Input START

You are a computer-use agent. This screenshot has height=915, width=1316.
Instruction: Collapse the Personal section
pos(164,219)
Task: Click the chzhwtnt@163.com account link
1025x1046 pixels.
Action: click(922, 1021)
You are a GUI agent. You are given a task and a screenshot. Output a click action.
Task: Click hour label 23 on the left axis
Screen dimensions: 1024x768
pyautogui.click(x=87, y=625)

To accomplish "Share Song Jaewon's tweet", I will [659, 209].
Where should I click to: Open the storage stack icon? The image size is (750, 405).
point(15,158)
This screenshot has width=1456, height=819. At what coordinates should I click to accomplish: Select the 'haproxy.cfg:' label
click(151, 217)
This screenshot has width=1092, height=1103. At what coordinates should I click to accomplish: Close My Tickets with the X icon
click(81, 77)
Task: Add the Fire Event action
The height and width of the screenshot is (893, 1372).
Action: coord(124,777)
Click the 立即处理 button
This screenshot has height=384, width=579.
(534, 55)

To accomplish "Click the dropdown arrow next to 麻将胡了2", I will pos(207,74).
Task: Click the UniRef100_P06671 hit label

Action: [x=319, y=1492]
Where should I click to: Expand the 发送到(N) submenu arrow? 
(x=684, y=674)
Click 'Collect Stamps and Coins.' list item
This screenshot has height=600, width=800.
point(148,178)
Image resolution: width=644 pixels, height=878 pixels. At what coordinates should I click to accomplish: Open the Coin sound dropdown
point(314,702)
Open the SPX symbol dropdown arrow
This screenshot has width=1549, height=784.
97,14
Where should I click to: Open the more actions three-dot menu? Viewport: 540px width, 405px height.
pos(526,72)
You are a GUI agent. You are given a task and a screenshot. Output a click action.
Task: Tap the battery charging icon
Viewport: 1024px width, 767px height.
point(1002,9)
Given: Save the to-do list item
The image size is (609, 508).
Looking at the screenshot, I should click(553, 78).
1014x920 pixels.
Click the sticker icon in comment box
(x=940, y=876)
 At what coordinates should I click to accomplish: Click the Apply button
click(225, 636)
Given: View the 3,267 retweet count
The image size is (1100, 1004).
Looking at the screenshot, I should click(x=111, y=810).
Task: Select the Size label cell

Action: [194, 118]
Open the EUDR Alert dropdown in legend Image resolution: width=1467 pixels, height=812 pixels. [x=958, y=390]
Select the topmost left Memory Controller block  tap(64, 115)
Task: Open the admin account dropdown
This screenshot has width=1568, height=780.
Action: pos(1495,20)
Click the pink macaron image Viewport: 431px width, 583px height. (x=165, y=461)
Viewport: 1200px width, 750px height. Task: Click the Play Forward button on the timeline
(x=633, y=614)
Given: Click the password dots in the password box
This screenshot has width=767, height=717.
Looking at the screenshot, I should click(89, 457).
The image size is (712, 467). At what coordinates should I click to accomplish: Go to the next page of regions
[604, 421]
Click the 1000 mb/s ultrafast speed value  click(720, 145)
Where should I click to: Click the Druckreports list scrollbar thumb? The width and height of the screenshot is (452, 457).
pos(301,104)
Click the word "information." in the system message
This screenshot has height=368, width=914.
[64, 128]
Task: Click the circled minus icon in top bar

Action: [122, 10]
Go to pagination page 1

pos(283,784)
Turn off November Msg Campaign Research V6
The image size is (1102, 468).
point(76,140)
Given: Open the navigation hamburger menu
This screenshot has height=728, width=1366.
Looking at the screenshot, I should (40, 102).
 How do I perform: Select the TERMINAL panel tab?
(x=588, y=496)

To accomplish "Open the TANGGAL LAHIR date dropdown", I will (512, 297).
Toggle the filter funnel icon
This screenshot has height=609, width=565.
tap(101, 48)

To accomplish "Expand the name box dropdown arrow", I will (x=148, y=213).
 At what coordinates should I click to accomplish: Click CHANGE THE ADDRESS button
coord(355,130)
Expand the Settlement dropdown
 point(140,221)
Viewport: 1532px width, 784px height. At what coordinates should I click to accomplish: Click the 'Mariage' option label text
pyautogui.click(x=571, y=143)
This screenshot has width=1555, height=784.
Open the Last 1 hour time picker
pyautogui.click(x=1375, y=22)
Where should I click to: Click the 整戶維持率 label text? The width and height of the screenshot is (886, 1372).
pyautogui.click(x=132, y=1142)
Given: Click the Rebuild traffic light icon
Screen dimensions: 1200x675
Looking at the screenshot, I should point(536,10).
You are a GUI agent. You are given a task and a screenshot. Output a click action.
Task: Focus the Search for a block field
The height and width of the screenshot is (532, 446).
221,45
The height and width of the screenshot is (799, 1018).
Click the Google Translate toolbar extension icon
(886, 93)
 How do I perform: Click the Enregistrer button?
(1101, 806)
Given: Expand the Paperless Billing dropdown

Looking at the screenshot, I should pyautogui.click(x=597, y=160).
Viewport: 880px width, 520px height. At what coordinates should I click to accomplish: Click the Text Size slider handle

Input END

Aim of the task = Which lines hold the string "will"? Copy all of them from the data above.

Solution below =
To accomplish "Share Song Jaewon's tweet", I will [659, 209].
To accomplish "Click the dropdown arrow next to 麻将胡了2", I will pos(207,74).
To accomplish "Open the TANGGAL LAHIR date dropdown", I will (512, 297).
To accomplish "Expand the name box dropdown arrow", I will (x=148, y=213).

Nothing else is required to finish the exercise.